REQUIREMENT
Find every line in the records below that holds the word "screenshot", and copy each one.

AVAILABLE RECORDS

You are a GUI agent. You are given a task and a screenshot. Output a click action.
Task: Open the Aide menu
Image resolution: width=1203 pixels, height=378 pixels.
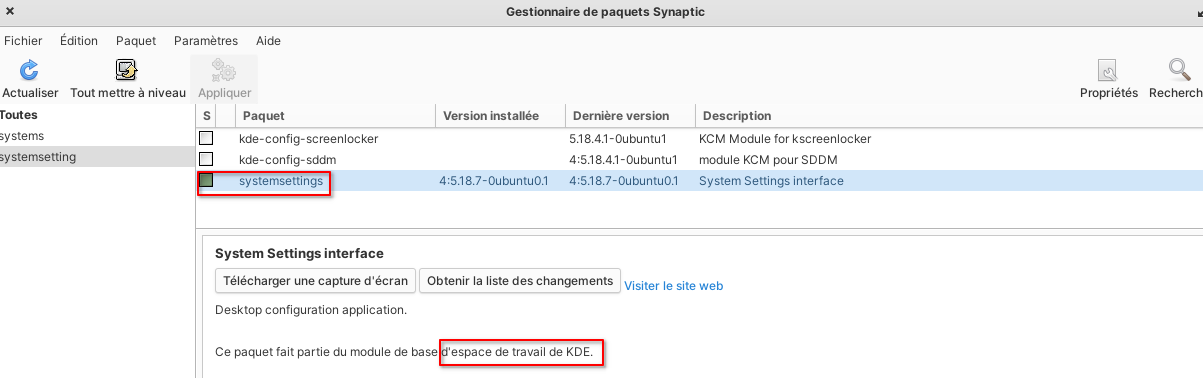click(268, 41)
...
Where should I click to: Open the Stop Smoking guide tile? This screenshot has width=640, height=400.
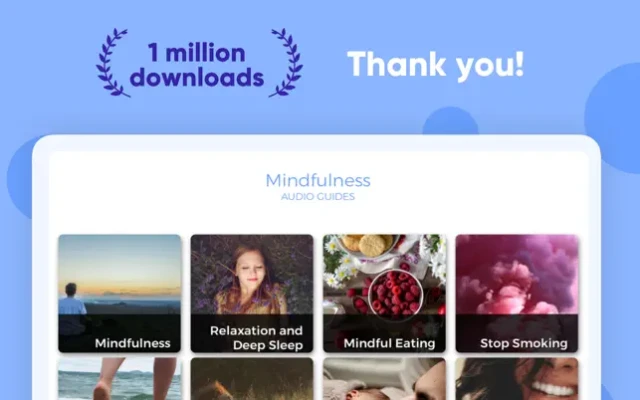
...
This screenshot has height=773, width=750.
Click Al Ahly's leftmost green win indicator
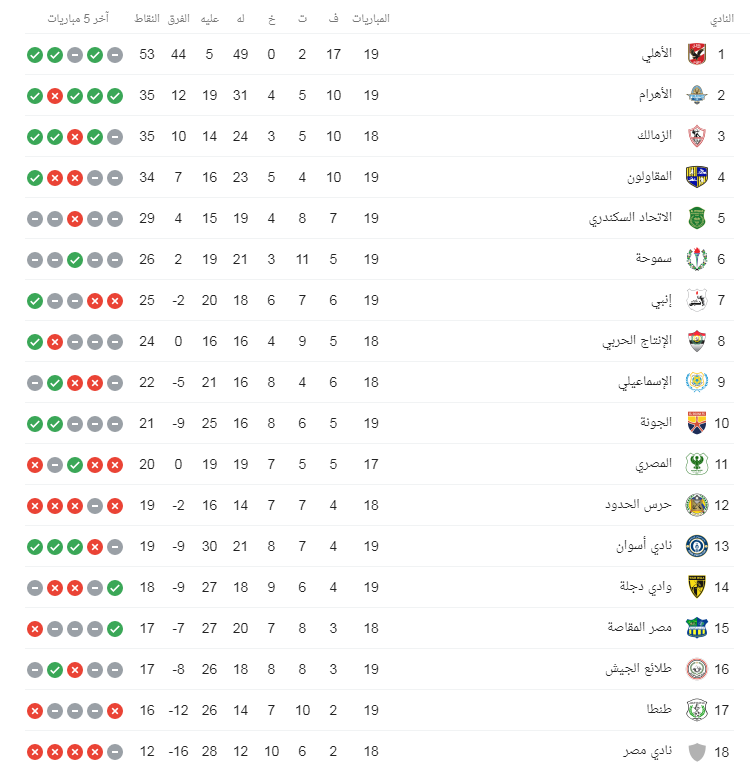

TASK SOLUTION
You are a GUI agent. You are given a task and a screenshot. Output a click action.
Where should I click to: Open the Stop Smoking guide tile? This screenshot has width=640, height=400.
This screenshot has height=773, width=750.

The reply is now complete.